[[ Input for this task, beginning ]]

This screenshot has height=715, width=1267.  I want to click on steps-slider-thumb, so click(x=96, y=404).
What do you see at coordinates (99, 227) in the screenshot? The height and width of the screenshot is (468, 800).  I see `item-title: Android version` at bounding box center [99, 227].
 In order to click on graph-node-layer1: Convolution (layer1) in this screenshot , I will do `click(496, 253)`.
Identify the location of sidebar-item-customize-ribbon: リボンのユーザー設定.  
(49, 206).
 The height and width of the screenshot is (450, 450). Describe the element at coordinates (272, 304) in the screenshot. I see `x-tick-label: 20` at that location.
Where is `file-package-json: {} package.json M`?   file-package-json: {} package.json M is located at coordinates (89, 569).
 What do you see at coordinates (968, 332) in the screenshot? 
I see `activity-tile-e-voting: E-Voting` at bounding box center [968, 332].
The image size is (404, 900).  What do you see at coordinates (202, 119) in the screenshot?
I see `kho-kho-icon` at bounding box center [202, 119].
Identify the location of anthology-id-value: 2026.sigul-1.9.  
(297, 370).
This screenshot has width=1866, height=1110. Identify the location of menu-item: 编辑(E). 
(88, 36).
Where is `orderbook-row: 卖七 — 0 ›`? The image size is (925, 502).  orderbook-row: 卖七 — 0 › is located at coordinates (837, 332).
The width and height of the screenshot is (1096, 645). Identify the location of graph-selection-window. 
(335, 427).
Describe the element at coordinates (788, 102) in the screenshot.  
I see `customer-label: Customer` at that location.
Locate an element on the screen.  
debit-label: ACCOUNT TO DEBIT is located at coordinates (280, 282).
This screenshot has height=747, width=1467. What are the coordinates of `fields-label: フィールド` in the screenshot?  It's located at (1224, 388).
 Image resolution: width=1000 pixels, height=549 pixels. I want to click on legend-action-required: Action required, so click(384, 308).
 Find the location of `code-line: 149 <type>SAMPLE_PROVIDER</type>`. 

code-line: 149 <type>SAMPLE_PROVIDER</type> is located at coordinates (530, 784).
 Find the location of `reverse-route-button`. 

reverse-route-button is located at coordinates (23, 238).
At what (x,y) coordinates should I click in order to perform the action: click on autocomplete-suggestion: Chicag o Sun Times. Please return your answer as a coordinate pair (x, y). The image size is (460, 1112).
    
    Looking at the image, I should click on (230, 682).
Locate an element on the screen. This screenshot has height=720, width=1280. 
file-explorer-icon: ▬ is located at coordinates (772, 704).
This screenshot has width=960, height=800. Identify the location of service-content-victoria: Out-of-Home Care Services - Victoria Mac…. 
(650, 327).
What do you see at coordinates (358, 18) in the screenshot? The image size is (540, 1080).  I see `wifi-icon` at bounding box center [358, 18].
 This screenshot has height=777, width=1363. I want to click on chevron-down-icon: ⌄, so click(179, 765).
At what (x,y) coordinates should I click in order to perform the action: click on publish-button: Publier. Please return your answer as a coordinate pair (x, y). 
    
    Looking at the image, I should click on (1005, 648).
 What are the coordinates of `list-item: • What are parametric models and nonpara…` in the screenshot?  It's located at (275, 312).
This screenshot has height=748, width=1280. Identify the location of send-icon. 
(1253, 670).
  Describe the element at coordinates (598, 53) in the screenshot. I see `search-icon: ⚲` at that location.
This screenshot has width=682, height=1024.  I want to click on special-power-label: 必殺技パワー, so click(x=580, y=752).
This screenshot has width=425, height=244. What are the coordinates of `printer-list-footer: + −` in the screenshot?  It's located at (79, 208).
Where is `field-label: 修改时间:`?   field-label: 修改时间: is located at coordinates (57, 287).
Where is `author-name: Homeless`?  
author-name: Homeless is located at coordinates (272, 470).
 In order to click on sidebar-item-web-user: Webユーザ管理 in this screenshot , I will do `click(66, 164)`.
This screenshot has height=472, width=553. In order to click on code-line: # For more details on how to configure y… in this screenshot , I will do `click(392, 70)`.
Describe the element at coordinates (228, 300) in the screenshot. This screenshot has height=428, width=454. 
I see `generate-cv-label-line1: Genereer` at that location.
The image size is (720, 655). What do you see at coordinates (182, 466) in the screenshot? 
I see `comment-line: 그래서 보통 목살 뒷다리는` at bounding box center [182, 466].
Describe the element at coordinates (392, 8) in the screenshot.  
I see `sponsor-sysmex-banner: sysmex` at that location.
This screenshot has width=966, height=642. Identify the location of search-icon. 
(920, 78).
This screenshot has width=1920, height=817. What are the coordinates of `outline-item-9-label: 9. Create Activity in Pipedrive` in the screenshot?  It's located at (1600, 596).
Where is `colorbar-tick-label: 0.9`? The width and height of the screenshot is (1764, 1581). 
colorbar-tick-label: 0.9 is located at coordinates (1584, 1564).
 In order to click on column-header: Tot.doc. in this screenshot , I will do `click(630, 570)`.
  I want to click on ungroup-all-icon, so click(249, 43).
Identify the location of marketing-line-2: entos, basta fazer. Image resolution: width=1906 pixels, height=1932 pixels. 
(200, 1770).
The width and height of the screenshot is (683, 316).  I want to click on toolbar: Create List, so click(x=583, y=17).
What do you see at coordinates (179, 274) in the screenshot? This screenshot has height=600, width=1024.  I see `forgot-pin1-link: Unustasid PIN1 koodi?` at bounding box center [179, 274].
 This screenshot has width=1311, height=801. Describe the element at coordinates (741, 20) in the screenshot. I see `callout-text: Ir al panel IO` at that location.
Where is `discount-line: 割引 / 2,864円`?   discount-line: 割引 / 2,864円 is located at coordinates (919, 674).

[[ Input for this task, end ]]

_Assignment_.
Count the lines above that contain the word "your", treating uppercase and lowercase as distinct, and give only the number.

_Response to the exercise_.
2